I agree with your comments about Roman factions. It was only a loose classification. However, Sertorius is particularly difficult to classify. I don't think he was particularly attached to Cinna or Carbo, since he left them once he decided there was little chance of their defeating Sulla. Perhaps that is the best way to classify him: as an anti-Sullan.

Your point about the decline in patrician families is fair; in fact, the death of most of the old families in the last century of the Republic was what inspired my suggestion for a genealogical tracing of those families (Which I still intend to return to.)

I also agree with your point that the Gracchan constitution was better than the Sullan constitution. Struggle to deal effectively with real crises though the Gracchan constitution might, the Sullan constitution was fundamentally flawed by altering drastically the balance of power between the components of the Roman state.

However, the issue of foreign policy remains to be dealt with, as does the issue of Sertorius' administrative skill. By the first, I mean that I'm not certain that Sertorius would be able to fulfill his promises to Mithridates honourably and yet retain the trust and integrity of his followers - he had, after all, signed over kingdoms, some of whom looked to Rome for protection, to Pontus. Admittedly, he desperately needed resources, and cannot really be blamed for his action, but would it be good for Rome to concede the power in Asia Minor to Mithridates, as Sertorius had effectively done?

As to Sertorius' administrative skill, I mean simply that there is little proof of it. Plutarch says that he did well during the Italian war in an administrative capacity, but is one thing to raise troops, another to govern over the Roman Republic, as he would undoubtedly have done had he been the victory.
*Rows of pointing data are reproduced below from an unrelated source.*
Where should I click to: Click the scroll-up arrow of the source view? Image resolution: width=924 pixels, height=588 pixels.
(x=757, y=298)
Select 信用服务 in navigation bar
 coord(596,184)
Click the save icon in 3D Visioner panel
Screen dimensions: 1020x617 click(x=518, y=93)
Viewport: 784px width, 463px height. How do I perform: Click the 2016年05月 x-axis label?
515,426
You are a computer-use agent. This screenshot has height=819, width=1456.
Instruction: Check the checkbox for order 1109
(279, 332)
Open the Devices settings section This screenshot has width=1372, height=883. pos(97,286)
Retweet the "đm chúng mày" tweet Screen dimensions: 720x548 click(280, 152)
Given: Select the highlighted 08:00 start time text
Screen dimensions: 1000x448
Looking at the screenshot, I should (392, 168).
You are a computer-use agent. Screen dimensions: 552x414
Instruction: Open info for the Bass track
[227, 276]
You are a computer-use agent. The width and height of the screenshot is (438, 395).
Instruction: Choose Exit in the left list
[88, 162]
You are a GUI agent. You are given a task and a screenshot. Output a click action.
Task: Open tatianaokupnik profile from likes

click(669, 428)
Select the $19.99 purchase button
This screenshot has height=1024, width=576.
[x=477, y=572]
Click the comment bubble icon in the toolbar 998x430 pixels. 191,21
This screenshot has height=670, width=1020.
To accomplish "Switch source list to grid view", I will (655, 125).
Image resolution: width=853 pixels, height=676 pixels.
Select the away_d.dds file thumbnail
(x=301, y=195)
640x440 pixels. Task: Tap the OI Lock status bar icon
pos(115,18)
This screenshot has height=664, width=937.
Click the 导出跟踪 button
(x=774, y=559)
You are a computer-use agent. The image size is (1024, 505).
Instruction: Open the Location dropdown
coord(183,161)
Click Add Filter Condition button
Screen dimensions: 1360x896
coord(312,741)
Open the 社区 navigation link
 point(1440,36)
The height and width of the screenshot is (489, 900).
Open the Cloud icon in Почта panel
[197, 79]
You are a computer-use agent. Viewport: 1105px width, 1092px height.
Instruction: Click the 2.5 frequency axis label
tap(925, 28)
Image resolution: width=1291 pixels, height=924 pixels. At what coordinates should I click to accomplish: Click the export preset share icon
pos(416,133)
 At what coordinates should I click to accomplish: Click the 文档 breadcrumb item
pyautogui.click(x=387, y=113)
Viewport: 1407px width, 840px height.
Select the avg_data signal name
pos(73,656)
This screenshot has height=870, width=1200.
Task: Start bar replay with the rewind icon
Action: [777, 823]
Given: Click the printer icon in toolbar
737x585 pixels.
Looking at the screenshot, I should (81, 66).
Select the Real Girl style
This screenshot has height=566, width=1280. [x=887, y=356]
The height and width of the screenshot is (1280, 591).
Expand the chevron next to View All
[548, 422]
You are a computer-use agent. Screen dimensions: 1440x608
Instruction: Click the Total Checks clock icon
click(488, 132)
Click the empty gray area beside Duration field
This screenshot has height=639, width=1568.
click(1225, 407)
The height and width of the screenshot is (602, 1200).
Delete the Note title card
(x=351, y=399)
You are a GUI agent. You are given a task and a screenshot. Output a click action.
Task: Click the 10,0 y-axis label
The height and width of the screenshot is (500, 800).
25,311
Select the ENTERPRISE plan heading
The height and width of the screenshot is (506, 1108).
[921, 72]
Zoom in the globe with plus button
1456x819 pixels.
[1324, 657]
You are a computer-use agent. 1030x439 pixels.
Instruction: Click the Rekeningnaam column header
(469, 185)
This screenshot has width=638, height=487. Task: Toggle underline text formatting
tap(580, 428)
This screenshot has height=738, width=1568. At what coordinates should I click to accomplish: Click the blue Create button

He had not had the training, the exposure to the law that most Roman youths got. I don't believe he would have had the gubernatorial skills to reform Rome yet again to face the inevitable challenges that Rome needed to overcome, both external, and internal, in order to keep the Republic going. He may not have had the crass uncouthness that Marius was famous for, but Sertorius was no lawmaker either.

As an interesting sidenote: Have a look at this site, mi Piscine:
http://www.ukans.edu/history/index/euro ... rius*.html

It is apparently a translation of Plutarch's Life of Sertorius. However, in the ninth paragraph, Plutarch says this: "After encountering grievous storms in mountainous regions, he was asked by the Barbarians to pay them tribute and purchase his passage. His companions were indignant, and considered it a terrible thing for a Roman pro-consul to render tribute to pestilent Barbarians; but Sertorius made light of what they thought a disgrace, and with the remark that he was purchasing time..."

Now I'm certain that Sertorius was never Consul. Why, therefore, would Plutarch make such an obvious mistake as to call him a "pro-consul"? Is this a genuine mistake by Plutarch, a mistake by the webmaster, or am I missing something obvious?

Anyone else got an opinion on the subject of Sertorius?